**Texte présenté**
■ ■ ■ ■ ■ ■ ■
C’est Alexandre Simon Nicolas Du Sommerard qui s’exprime ainsi en 1834 dans ses Notices sur l’hôtel de Cluny. Certes,
l’originalité du personnage tient essentiellement à cette invention d’amateur-collectionneur, "d’antiquaire", et son œuvre d’historien se mesure au succès de sa publication monumentale, Les
Arts au Moyen Âge. Ses collections personnelles mises à la disposition du public en sont la justification combien originale. Il s’en explique : "Sacrifiant au goût du jour, l’ardeur pour le
Moyen Âge s’est étendue du prestige historique aux objets matériels", il n’a pas l’intention de publier "un ouvrage didactique sur l’art mais de livrer des idées et des sentiments personnels avec
accompagnement de notes explicatives".
Sa formation est entièrement autodidacte. Il n’a pas plus fait d’études de droit pour mener sa carrière de fonctionnaire que
d’études classiques pour se former le goût. Parallèlement à une carrière tracée par son père, il s’occupe activement d’histoire nationale. Très jeune, à peine âgé de 14 ans, au détriment d’études
commencées au collège de Chaumes-en-Brie, et suivant l’exemple de son frère Sébastien, il s’engage comme volontaire national dans les guerres de Vendée. Un peu plus tard, il prend part à la
campagne d’Italie. C’est peut-être alors que s’éveillent en lui les goûts artistiques et historiques et que se développe son instinct de collection. Peut-être aussi que, témoin d’actes de
vandalisme, il se résout à œuvrer pour la sauvegarde des monuments et des œuvres d’art… Il écrit, dans la préface des Vues de Provins : "Écrasons l’infâme tandis que notre sol est à la veille
d’être dépouillé de ses produits". Il reconnaît "avoir concouru, dès son jeune âge, au mouvement réactionnaire qui fait aujourd’hui presque un culte nouveau de l’étude de nos vieux
monuments". Installé à Paris, il débute une carrière de fonctionnaire ouverte par son père dans l’administration
financière. Son mariage avec Adélaïde Simon, issue d’une famille de la bourgeoisie champenoise, lui assure une situation confortable. Les époux s’installent rue Ménars dans l’appartement du
beau-père. Une gravure de 1823 par Xavier Leprince montre le salon cossu, tapissé de tableaux et de grandes glaces reflétant d’imposants lustres de cristal.
Son esprit curieux et sa jovialité naturelle lui font rechercher la compagnie des hommes. Il participe à la création des
nombreuses sociétés savantes qui fleurissent en cette période romantique et d’ardeur nationale : Société des amis des arts, Société de l’histoire de France, Société des antiquaires de France…
Autodidacte mais résolu, c’est au contact des historiens, des hommes de lettres, des artistes qu’il crée et développe son goût et sa ferveur pour l’histoire nationale. Sa fréquentation assidue
des réunions savantes lui donne l’occasion de rencontrer archéologues, historiens, collectionneurs. Son nom apparaît régulièrement dans les procès-verbaux des séances du jeune Comité historique
créé par François Guizot, ministre de l’Intérieur, et auquel il participe avec ponctualité, défendant l’héritage des temps anciens et notamment médiévaux.
■ ■ ■ ■ ■ ■ ■
**Données fournies**

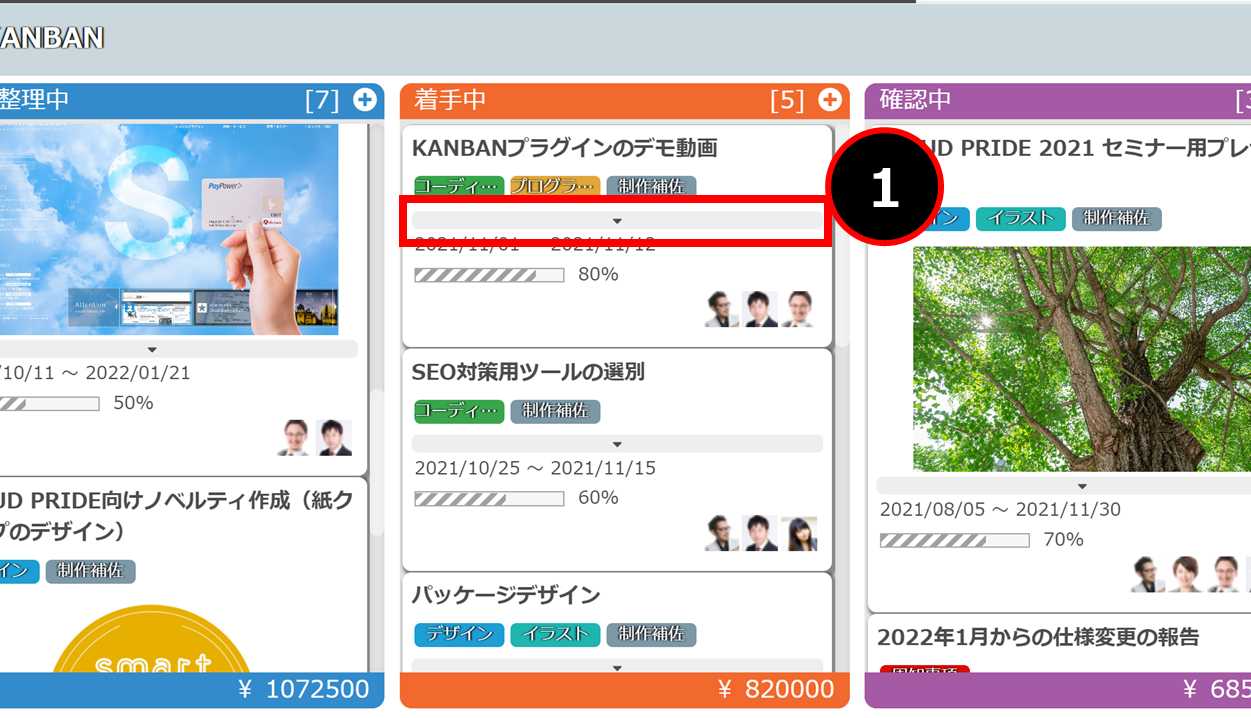
Task: Click the glasses-wearing avatar on the 50% card
Action: [295, 437]
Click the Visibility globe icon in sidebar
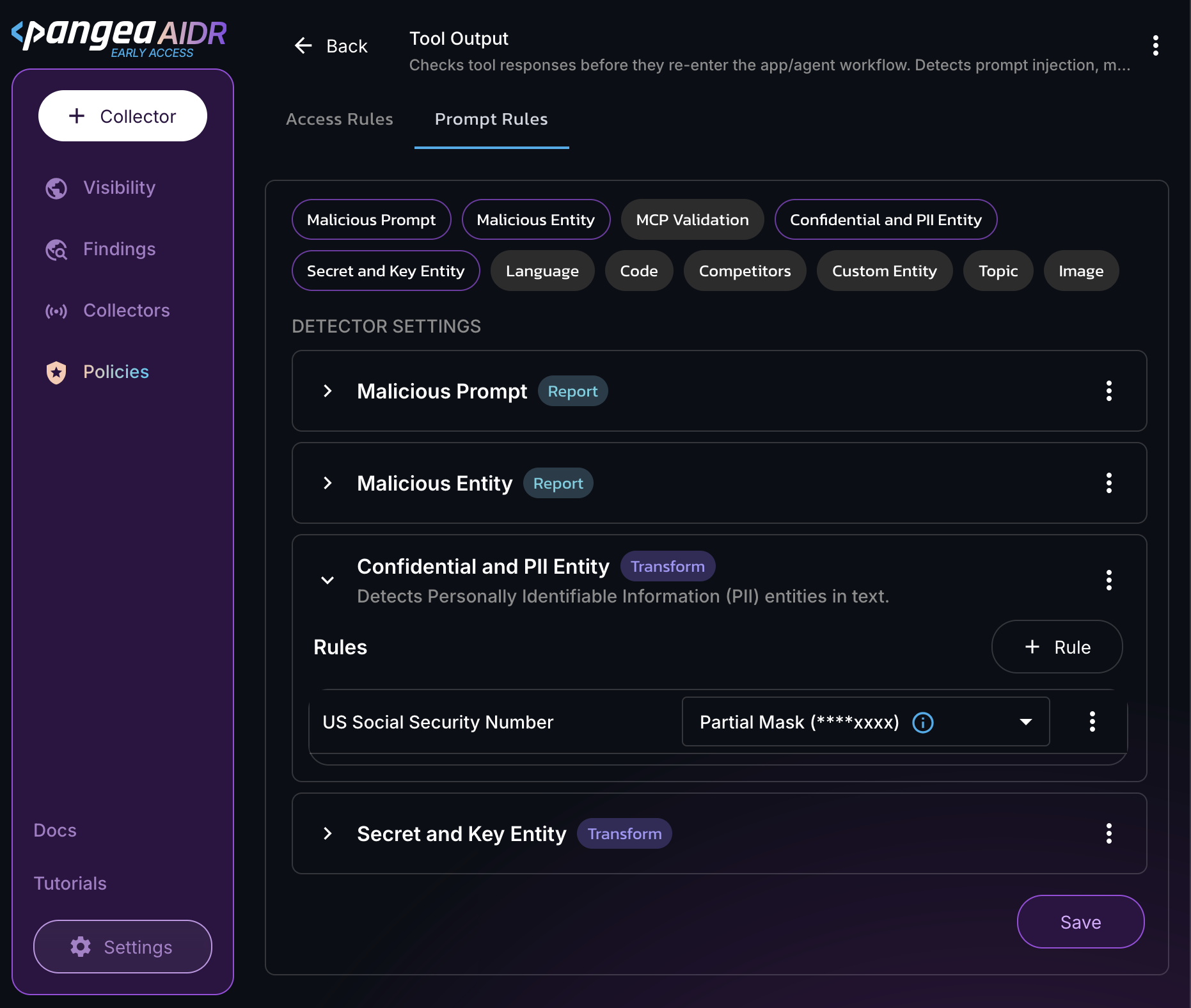The width and height of the screenshot is (1191, 1008). click(x=56, y=188)
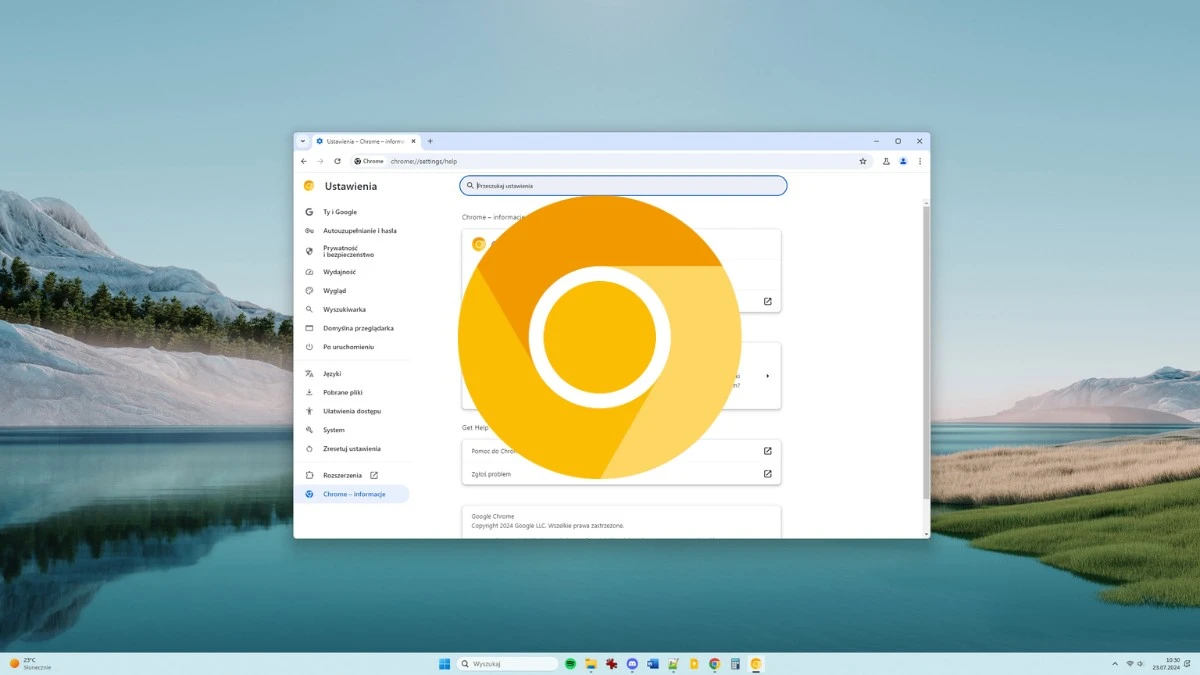Click the bookmark star in the address bar
Image resolution: width=1200 pixels, height=675 pixels.
coord(862,160)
■ ■ ■ ■ ■ ■ ■
**Consigne**
Rédigez la suite du texte sur Du Sommerard, en commençant juste après sa dernière phrase.

**Résultat final**
L’inventaire des objets laissés après sa mort ne donne pas trace de sa bibliothèque, mais il paraît vraisemblable qu’il a connu
Xavier Willemin, qui fait publier à partir de 1818 les Monuments français pour servir à l’histoire des arts. Il eut en sa possession les albums des Peintures et Ornements des
manuscrits écrits par le comte Bastard d’Estang que lui offrit le jeune ministre Adolphe Thiers lors de la visite de son cabinet en 1832. Certaines des vignettes de ses propres planches s’en
inspirent. Achille Jubinal lui dédicace un exemplaire des Anciennes Tapisseries historiées, paru en 1838. Il rend hommage à l’érudit Toussaint-Bernard Émeric-David, grand initiateur en
fait de l’histoire et de l’archéologie, dont il loue "la science profonde enfouie dans les discours historiques sur l’art". Les manuscrits laissés au musée montrent l’énorme travail de lecture
réalisé tant des sources (Recueil des ordonnances des rois de France) que des publications anciennes ou contemporaines (Bernard de Montfaucon, Jean-Baptiste de Lacurne de Sainte-Palaye,
Jules Michelet, abbé Lebeuf…).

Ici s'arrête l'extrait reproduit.